Dans la boutique de Swami, il y a beaucoup de mouches et un tout petit banc adossé au mur, usé par les pantalons, poli comme un galet. Et un bruit léger et continu, le sifflement bleuté du gaz qu’ il n ’arrête jamais.
A l’arrière, posé sur la terre battue, un grand wok rempli d’huile, la marmite à beignets. Car Swami fabrique aussi des beignets ronds percés d’un trou, parfumés aux feuilles de kari. Ils accompagnent le thé du matin. D ’un geste vif, Swami les emballe dans du papier journal « pour emporter », mais ils sont meilleurs mangés sur place quand ils sont chauds et croustillants.
L ’air manque dans la boutique en contrejour du soleil levant. Les vélos défilent silencieusement. A l ’ombre d’un immense bagnan, le rickshaw attend ses clients. Ils sont deux assis à l’arrière, le chauffeur et un ami en train de papoter, un verre de thé à la main.
Aller encore un chai Swami, c ’est si bon ! Je saisis le verre brûlant. Porte doucement à ma bouche le liquide crémeux. Sur mes lèvres la mousse tiède éclate. J’aspire le liquide sucré couleur de glaise qui se répand en moi comme avec délice. Pas envie de manger. Boire, boire seulement.
Et se réveiller tout doucement dans les couleurs naissantes.
Swami me regarde et me sourit. Il est content que je me soie assise dans sa boutique. Il me parle avec son sourire. Dodeline de la tête.
L ’intérieur de la casserole dans laquelle il prépare le thé s ’est coloré en rouge caramel, mélange de poudre de thé et de lait. Swami ne la lavera qu’à la fin de la matinée. Les thés successifs la tannent et la tapissent de saveurs. La casserole une véritable matrice.
Swami est chrétien comme beaucoup de gens ici. Le Kerala est un état chrétien et communiste, une curieuse association. Les madones ressemblent à des déesses indiennes, leur auréole devient parure, elles portent des couronnes et des habits de fête, elles embaument la fleur de jasmin. Une approche joyeuse de la religion chrétienne. La célébration de la vie.

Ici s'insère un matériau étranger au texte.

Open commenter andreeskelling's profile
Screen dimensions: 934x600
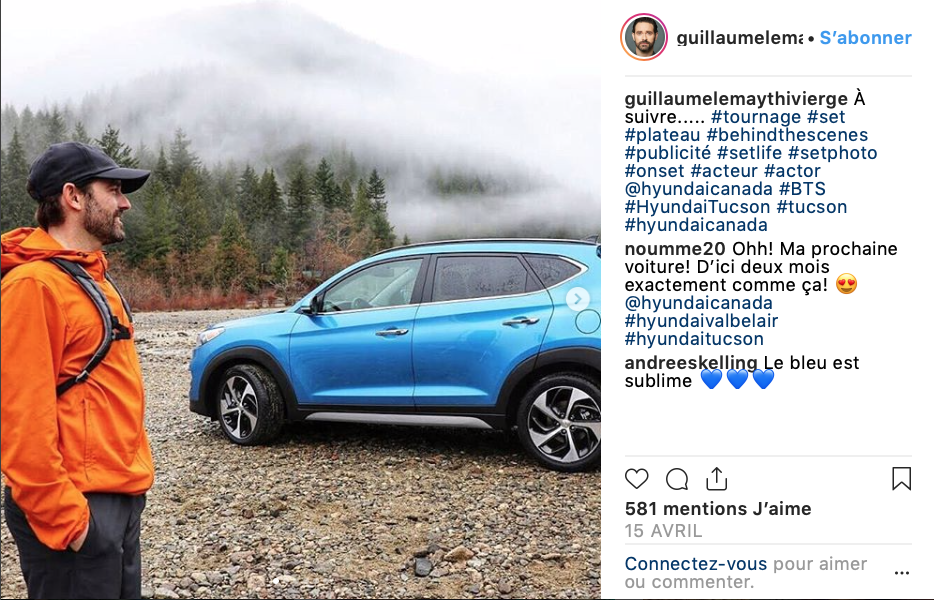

Il a de la chance, Swami car il dispose d’une pompe à eau directement dans sa boutique. Ou peut-être a-t-il construit sa boutique à cet endroit, parce qu ’elle s ’y trouvait. En tous les cas, on est sûr que la vaisselle sera bien lavée. Les verres posés à l’envers sèchent tous seuls, pas de chiffon ni de savon, la maison fonctionne avec peu.
Il est presque huit heures. Swami quitte sa boutique et allume une cigarette. Il va rejoindre ses fidèles habitués qui papotent devant le comptoir assis sur des tabourets en plastique. Ils ont les joues creuses et sur leurs cheveux gras, le peigne a tracé des sillons réguliers et profonds. L ’un d’entre eux se lève avec lassitude, remonte son dhoti au-dessus de ses genoux, le noue à la taille. S’éloigne en traînant les pieds.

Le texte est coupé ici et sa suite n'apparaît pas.